Kaali Puja Maha-Prasad - Niramish Mangsho And Pulao
Image Credit: Niramish mangsho maha-prasad | Instagram - @bongo_lawlona

Diwali is one of the major festivals of the country. Most parts of India celebrate this festival in their own ways, which may be unique, but the festive fervour remains the same. It is the festival of lights, the celebration of the wealth, prosperity and happiness. Growing up in a Bengali household, Diwali was a little different for me. Of course, I was as excited for all the crackers and lights and diyas and rangolis as the other kids were, but for my parents, that is not where the Diwali night stopped – it was where the celebrations actually started.

The main point of interest for any Bengali during this time of the year is Kaali pujo. While mostly people worship Goddess Lakshmi and Lord Ganesha, we have a custom of worshipping Goddess Kaali. And mostly, the main ceremony would be held late at night. By the time the pujo would wrap up, it would be way past midnight. So, for me Diwali was a of of things at the same time – crackers to maha-pradeep, rangoli to alpona and soan-papdi to bhog.

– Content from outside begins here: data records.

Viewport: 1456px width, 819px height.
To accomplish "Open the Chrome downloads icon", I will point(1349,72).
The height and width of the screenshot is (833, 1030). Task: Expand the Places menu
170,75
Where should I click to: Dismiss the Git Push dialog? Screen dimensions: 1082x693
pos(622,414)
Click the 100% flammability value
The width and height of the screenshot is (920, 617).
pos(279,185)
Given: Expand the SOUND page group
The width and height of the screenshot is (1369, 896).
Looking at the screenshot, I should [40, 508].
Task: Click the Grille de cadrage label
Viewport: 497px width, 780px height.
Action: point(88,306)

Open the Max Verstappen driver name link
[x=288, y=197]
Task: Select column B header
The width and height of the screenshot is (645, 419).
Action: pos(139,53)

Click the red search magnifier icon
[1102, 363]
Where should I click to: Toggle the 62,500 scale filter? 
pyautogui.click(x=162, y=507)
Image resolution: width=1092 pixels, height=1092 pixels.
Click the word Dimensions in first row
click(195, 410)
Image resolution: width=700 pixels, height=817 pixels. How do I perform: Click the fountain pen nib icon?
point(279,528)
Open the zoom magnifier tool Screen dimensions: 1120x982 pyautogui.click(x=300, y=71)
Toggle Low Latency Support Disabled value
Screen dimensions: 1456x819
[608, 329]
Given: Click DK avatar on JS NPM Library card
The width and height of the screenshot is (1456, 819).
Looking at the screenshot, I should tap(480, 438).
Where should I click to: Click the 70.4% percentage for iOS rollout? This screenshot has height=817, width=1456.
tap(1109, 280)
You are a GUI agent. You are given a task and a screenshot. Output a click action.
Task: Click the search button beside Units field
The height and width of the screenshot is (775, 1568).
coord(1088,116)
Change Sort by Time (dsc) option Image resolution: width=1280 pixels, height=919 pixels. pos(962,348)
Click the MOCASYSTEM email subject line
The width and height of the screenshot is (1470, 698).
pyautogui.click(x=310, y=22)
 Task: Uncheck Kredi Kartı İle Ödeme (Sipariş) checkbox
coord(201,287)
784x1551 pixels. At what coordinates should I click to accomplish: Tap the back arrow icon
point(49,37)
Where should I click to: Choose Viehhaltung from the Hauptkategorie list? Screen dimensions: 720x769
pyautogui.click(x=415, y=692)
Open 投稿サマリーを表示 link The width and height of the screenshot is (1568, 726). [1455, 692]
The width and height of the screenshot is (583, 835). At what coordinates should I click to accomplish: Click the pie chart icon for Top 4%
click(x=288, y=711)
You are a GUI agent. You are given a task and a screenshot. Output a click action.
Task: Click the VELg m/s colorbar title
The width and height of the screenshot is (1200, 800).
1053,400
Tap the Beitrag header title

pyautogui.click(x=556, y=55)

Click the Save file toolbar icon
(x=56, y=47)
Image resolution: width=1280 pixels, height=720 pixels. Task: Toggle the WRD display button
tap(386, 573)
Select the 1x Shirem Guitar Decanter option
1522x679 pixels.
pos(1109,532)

Taking care of one of the main Kali Mandirs of Ranchi, our family hosts a a grand Kaali pujo. Now, one of the most interesting things about Kaali pujo is the unique bhog prasad that is offered to Maa Kaali and her devotees. After the late-night completion of the Mahakali pujo, I remember all of us cousins eagerly waiting for our favourite prasad. It consisted of a unique preparation called Niramish Mangsho, along with slightly sweet Bengali pulao and chholar dal. Even at 3AM in the morning, there would be devotees queuing up at the prangan of our mandir, waiting patiently to get a dona full of pulao-mangsho prasad. This has become one of the main core memories of my childhood.

Coming to the niramish mangsho, it is the sacrificial meat dish, prepared with mutton without onions or garlic. It is the main prasad that is offered to Goddess Kaali. Some places have animal sacrifice during the Mahakaali pujo, while other temples refrain from doing so. In our family temple, the head priest, who also my eldest uncle or Jethu, makes the niramish mangsho himself. Referred to as the maha-prasad, it takes several hours to cook. My jethu has always made the maha-prasad himself for as long as he has been the head priest, the responsibility which was earlier carried by my grandfather. The sweet pulao and chholar dal go perfectly well with this niramish mangsho, which is pretty spicy because of the lack of the sweetness that usually comes with onions.

Niramish mansho and pulao might not be the most conventional prasad offered to Goddess during pujo, but it is one of the main norms in many Bengali, Odiya and even Assamese households and temples. It is this diversity which makes India special and all our festivals so vibrant for all parts of this culturally diverse country.